■ **TASK INPUT**
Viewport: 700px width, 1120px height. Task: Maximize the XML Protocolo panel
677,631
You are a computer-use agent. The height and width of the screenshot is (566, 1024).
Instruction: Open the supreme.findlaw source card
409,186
---
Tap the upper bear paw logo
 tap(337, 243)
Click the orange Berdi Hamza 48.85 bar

■ **YOUR OBJECTIVE**
In the listing above, locate the line containing "Tap the upper bear paw logo" and the line containing "Click the orange Berdi Hamza 48.85 bar". Extract those two lines and every line between them, exactly as written, and only those.

■ **TASK SOLUTION**
Tap the upper bear paw logo
 tap(337, 243)
Click the orange Berdi Hamza 48.85 bar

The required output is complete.